Benchmarking the benchmarks (part 3)

This is a continuation of the previous post

Optimizing the operating system

First a few words about optimization in general.

There is a lot to be said for default configurations. They tend to be very well tested and (hopefully) they are balanced for good all-round performance. Do underestimate the value of this. Introducing an optimization may look great in your synthetic test case, but could very well lower the performance in an actual real life scenario. Or it could improve performance for 95% of your users but leave the remaining 5% complaining about service failures. None of the 95% of the users are going to give you a gold medal for saving some servers, but you can be sure that users with problems will do the opposite.

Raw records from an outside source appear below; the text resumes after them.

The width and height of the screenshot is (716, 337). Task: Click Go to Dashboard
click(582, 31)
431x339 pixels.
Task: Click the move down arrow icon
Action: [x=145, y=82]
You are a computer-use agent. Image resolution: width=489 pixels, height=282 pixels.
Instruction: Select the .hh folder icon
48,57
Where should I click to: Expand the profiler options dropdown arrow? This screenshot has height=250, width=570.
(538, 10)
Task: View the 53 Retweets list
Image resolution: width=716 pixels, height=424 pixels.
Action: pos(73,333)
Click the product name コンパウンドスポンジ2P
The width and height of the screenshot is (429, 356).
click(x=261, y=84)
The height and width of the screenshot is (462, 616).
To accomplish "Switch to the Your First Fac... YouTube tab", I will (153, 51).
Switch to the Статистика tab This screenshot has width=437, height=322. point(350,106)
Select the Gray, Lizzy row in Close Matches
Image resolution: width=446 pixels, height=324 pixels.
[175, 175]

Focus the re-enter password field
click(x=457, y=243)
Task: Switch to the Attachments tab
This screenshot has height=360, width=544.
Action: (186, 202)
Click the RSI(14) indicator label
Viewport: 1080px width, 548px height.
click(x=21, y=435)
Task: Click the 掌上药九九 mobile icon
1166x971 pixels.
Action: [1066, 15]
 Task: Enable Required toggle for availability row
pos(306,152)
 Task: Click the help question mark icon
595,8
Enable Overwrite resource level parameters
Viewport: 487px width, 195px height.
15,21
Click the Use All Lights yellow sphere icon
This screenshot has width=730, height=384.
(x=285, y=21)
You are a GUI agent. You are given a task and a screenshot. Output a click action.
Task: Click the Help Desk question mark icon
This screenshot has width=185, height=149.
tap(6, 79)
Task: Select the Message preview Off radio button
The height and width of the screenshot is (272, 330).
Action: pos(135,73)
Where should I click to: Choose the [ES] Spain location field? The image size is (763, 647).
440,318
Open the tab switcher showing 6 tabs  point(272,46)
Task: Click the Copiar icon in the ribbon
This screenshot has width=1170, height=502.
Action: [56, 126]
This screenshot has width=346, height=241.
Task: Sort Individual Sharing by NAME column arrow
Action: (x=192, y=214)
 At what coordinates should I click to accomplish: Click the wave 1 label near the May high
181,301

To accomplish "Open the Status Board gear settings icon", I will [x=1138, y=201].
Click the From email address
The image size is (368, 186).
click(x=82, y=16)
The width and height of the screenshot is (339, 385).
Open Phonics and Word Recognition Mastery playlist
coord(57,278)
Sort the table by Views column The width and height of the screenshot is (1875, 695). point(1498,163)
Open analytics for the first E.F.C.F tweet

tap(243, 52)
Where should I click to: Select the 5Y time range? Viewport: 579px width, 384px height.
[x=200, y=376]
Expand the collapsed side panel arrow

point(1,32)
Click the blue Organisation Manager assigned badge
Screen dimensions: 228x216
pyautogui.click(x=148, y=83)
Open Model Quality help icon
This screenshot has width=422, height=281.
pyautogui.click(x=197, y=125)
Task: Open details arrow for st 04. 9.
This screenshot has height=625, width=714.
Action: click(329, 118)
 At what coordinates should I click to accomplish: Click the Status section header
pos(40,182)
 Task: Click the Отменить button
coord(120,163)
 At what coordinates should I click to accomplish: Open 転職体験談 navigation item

If you are running a large scale operation, change management becomes a huge challenge. You have to maintain the system but also have to make sure all the changes are tested. The problem is that the tests will always be approximations, the real test is when you roll something into production. Being close to a default configuration means you are likely to have operating system and other components already tested in the same context which is worth a lot, and sometimes updating components mean optimizations stop working or suddenly create problems that couldn’t be predicted.

Saying this, in some situations some optimizations are vital and will seriously cripple you if not applied. For a production environment in general I would suggest that you only apply an optimization if you are sure the gain in performance is sufficient, that you don’t apply it blindly and instead make sure you actually understand how and why it works, and that you make sure to actually test it and include it in regression tests.


After some feedback from the Nginx team I removed the “worker_cpu_affinity” option, and added “accept_mutex off;” in the events section. I decided to keep GWAN in the race despite the fact that it caches the 1kB file making the comparison somewhat unfair and added “-b” to GWAN to use DEFER_ACCEPT which added some performance. I’m also adding Ulib to the servers being benchmarked.

I’m going to use pounce alone for a while since it takes a lot of time not doing all the benchmarks twice.


I download the latest source for Ulib, configured and build it with default options, and then ran userver_tcp. I will probably need some feedback from the author regarding recommended configuration.


The below applies to the hardware specified earlier, Arch Linux running Linux 3.0.6, and the local network as of 11/10 2011.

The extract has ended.